The Westville Community Helipad
The Westville Community Helipad

WESTVILLE – A local helipad is operational again thanks to the support of a community.

The Westville Community Helipad recently received makeover and recertification and has recently been used by EHS Life Flight.

In 2005 with the closure of the Shaw Brick emergency helipad in New Glasgow, where the current live fire trainer sits today, there was a need for a place to land the EHS LifeFlight Helicopter for patients requiring air transport.

The Westville Community Helipad was created and served as the primary landing zone for LifeFlight, completing 72 landings until 2008 when the new Aberdeen Hospital Helipad opened.

From 2008 until late 2016 the Westville Community Helipad remained in service, however, it was rarely considered or needed. In November of 2016 following an annual inspection by LifeFlight staff, the Westville Community Helipad was found to be not in compliance with today’s standards and was shut down.

This did not sit well with original committee member Shaun Watters.

“That helipad was built by the community, for the community with financial and material donations from a raft of community groups at the time,” said Watters. “We couldn’t let it just disappear; it still serves a purpose.”

Watters enlisted the help of Bob Ferguson, also a member of the original 2005 committee, and Shaun MacLaughlin, who works with EHS as a paramedic and is also a member of the Westville fire department. Together they looked into what went wrong and led to decertification.

“What we found was that no one had “ownership” of the helipad,” said MacLaughlin.

The fire department would respond when called upon to prepare the helipad for landings and the public works department was clearing it of snow in winter and mowing the grass in summer, but for general upkeep, or replacement of materials such as the 11 required pylons, no one was on paper as being responsible for that, MacLaughlin said.
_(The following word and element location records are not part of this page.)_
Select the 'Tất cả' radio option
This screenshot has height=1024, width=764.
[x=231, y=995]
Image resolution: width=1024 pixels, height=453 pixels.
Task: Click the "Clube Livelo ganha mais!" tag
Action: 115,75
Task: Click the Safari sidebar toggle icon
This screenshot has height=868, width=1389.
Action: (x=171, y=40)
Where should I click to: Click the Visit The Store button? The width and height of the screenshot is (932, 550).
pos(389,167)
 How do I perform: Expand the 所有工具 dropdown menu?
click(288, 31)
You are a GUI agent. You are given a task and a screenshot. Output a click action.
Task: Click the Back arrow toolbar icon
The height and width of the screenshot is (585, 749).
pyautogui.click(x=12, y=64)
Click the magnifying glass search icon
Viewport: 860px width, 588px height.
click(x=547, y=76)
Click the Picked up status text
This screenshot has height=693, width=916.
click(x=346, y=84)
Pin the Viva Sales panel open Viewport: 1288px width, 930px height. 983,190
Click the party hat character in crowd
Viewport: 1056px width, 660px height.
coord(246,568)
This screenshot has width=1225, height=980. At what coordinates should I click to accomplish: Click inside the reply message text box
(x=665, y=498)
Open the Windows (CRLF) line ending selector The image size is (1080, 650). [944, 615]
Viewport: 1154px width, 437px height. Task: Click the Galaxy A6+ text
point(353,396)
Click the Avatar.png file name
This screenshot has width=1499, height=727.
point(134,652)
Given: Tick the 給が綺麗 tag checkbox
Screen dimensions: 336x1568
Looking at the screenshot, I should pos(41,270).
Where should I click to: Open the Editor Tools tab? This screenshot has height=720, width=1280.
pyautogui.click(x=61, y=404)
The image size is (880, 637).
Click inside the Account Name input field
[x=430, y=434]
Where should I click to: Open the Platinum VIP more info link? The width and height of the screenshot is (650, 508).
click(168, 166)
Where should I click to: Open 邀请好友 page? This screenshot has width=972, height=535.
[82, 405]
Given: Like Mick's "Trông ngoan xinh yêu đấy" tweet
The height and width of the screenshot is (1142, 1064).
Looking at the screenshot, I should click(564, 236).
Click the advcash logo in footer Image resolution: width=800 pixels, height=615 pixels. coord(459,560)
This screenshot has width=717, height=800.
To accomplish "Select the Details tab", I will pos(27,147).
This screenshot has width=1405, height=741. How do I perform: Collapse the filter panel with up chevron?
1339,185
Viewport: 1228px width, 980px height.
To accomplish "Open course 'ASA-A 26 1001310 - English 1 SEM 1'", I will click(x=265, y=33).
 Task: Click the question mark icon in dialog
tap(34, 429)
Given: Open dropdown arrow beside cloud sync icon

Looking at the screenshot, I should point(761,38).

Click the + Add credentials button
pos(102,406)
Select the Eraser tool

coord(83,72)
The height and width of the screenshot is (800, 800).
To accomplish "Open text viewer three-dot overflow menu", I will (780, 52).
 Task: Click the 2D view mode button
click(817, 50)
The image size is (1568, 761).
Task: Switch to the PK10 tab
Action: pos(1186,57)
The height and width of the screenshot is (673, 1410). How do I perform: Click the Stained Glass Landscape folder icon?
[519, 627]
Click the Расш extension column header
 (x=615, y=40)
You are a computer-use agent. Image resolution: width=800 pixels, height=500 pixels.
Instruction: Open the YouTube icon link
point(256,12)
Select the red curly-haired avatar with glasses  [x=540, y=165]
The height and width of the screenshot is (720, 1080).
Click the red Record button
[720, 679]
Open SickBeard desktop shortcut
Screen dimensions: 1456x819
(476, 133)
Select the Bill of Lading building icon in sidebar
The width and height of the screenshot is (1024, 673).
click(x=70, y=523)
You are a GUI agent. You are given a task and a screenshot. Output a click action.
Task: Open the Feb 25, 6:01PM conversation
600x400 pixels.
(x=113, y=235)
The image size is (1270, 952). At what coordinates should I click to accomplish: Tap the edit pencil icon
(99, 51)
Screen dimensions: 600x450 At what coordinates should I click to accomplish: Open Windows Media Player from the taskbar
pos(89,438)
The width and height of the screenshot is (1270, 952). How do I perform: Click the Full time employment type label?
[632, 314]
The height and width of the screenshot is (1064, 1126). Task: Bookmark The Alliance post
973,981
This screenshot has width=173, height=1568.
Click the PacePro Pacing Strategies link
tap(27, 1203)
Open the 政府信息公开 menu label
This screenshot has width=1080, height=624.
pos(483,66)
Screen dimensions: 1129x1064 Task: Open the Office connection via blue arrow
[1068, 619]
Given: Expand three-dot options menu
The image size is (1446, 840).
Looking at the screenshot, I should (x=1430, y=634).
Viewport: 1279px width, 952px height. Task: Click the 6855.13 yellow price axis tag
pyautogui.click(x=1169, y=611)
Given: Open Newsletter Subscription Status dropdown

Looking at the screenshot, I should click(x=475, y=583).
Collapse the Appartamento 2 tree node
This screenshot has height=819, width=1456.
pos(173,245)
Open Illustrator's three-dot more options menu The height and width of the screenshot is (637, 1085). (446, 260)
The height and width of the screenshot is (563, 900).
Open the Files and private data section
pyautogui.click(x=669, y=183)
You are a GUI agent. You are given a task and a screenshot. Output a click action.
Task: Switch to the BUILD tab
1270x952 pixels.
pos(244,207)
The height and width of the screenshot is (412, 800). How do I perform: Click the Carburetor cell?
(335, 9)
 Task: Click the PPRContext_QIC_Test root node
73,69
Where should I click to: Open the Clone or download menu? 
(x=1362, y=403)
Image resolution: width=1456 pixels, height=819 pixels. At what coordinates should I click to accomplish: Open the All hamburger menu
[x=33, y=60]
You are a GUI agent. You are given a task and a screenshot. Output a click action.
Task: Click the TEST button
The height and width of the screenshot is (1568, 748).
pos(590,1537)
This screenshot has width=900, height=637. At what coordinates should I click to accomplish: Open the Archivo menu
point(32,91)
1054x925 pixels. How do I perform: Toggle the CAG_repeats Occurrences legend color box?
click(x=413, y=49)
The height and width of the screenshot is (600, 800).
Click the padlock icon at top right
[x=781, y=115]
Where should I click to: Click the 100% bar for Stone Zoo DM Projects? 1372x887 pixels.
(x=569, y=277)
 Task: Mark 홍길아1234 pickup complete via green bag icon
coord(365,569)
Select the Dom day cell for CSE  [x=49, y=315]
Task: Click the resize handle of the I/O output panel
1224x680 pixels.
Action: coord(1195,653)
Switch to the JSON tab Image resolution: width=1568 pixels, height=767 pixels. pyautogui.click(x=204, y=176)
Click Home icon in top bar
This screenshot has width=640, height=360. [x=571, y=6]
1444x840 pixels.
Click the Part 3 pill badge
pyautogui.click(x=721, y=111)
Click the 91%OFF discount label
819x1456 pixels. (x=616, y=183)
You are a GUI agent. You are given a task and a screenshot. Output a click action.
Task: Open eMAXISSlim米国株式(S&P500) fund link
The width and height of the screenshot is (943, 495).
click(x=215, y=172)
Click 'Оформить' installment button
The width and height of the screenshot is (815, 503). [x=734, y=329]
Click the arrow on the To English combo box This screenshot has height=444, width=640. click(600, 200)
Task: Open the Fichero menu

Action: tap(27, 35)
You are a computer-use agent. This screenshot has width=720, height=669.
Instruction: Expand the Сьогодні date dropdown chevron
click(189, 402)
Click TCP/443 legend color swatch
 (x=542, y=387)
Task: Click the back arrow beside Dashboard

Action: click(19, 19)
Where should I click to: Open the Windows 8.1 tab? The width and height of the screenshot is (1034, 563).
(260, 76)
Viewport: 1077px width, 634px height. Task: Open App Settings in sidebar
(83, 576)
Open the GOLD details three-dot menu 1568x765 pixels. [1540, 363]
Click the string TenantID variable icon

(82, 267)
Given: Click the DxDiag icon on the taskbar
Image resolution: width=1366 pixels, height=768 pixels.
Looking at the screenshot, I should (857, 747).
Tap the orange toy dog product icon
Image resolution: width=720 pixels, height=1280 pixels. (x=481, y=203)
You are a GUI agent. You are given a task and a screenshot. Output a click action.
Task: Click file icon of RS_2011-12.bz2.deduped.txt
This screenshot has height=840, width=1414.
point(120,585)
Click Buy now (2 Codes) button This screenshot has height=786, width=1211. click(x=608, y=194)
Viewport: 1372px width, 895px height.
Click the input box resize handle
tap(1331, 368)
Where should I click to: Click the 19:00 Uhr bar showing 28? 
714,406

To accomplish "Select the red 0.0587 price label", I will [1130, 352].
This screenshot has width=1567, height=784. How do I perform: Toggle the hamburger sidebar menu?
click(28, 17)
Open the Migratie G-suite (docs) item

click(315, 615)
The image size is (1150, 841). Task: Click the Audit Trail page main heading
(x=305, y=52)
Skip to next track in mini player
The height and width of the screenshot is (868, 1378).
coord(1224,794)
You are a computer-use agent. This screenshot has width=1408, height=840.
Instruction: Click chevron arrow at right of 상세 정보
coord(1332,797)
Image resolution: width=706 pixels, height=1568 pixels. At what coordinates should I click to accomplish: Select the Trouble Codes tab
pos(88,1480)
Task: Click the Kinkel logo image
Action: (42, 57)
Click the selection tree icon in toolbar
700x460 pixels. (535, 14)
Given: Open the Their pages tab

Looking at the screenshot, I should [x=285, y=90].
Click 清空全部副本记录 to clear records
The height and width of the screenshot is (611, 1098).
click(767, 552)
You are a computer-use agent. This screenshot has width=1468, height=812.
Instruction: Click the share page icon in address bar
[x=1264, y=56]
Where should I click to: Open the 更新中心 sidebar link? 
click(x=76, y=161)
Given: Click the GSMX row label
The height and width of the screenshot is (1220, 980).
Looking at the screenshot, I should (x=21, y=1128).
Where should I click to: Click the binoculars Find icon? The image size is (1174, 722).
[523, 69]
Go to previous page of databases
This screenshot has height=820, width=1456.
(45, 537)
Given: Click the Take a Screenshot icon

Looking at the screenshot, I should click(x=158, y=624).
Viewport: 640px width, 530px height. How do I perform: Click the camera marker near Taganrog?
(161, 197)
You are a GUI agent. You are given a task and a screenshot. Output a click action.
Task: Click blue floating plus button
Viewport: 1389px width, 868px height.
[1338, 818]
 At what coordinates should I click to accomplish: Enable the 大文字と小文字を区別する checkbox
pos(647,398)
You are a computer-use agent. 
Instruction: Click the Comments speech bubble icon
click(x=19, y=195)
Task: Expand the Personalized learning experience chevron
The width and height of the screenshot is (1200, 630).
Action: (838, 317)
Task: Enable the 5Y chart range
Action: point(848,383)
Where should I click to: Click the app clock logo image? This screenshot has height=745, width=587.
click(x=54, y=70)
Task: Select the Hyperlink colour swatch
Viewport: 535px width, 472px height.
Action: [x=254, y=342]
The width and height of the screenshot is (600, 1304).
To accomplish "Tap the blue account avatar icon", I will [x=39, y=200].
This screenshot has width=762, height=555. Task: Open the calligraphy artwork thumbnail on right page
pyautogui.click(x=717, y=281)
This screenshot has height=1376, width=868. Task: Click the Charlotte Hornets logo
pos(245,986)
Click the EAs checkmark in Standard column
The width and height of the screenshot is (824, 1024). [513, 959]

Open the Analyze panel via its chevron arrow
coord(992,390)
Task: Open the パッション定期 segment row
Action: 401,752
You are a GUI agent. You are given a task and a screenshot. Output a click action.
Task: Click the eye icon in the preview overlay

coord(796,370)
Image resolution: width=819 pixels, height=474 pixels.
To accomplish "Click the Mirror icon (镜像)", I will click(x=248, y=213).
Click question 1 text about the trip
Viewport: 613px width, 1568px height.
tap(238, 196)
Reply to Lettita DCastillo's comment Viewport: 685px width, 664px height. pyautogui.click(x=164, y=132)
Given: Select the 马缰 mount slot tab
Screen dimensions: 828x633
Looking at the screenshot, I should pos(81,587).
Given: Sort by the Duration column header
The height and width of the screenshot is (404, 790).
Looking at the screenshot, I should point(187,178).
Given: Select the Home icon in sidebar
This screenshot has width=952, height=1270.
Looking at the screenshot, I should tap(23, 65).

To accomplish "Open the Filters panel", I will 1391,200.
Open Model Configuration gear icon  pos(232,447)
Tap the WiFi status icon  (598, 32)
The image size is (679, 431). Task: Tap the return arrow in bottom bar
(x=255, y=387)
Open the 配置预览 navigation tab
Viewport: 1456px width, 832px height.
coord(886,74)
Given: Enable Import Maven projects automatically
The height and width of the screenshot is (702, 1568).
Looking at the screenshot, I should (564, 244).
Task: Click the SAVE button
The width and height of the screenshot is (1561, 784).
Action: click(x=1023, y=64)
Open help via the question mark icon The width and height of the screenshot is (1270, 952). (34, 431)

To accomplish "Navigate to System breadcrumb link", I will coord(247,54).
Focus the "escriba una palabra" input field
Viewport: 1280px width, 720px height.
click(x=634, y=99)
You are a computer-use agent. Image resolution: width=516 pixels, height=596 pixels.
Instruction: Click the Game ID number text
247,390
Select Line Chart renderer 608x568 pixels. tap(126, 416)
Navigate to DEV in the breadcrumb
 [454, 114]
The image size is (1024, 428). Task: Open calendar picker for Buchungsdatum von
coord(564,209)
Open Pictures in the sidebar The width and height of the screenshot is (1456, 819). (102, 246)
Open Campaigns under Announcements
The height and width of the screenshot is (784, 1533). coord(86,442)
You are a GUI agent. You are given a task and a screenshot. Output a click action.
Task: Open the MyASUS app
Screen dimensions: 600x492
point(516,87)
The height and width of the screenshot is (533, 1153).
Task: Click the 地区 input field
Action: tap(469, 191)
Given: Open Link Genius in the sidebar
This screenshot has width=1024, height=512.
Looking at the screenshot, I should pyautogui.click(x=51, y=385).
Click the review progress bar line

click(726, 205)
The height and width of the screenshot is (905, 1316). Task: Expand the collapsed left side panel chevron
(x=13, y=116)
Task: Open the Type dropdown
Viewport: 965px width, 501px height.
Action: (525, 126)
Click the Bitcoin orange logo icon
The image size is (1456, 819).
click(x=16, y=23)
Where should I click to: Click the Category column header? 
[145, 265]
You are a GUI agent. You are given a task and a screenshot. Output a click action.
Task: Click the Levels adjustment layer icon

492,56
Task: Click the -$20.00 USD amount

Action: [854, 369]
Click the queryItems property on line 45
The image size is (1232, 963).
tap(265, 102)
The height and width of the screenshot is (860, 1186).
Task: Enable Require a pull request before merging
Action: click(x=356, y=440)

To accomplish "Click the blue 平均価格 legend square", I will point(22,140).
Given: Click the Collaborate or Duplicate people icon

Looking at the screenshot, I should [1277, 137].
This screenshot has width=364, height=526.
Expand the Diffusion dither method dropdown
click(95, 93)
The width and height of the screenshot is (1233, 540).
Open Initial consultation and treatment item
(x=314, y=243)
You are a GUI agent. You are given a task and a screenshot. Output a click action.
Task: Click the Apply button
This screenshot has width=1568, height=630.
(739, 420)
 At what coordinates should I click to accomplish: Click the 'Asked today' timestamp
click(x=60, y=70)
“That’s where things went downhill and general upkeep fell to the wayside and eventually decertification,” he said.  

Fast forward to 2017. 

Watters, MacLaughlin and Ferguson agreed to form the new Westville helipad committee, take “ownership” and bring the helipad back to life. The trio solicited the help of multiple organizations as they had in the past.

“We had an overwhelming response,” Watters said. “Acklands Grainger donated 11 brand new pylons, Casey Concrete donated 11 patio stones which the new pylons had to be mounted to and Xerox Canada printed us a new sign to be mounted on poles.”

MacLaughlin and Watters met with Westville town council on a number of occasions and were able to secure some financial aid through a grant, to be used to ensure general upkeep does not fall to the wayside again.

The Town of Stellarton’s public works department assisted the committee with the installation of a new gate to help keep unauthorized vehicles from making a mess of the grass helipad. Things really came together nicely,” said Ferguson. These young fellas really poured a lot of time and effort into bringing this important asset back to the community.”

Only three days after receiving official daytime and nighttime certification, the helipad was called into service for a motor vehicle accident in the area. It didn’t sound good at the time and LifeFlight was placed on standby for the Westville Helipad, said MacLaughlin. The fire department responded and prepared for the landing as they had so many times in the past.

“It went like clockwork,” said MacLaughlin. “Thankfully the incident was not as serious as originally reported and LifeFlight was not required so no landing took place; but we were ready.”

In May came an unexpected phone call from EHS. The Aberdeen Helipad was going to be closed for up to seven days unexpectedly to facilitate construction of a portion of the new ER. The Westville Community Helipad was officially once again the primary landing zone for LifeFlight, although temporarily.

The committee said it just shows how important this helipad is to the community. They hope it never has to be used, but it will be ready if needed.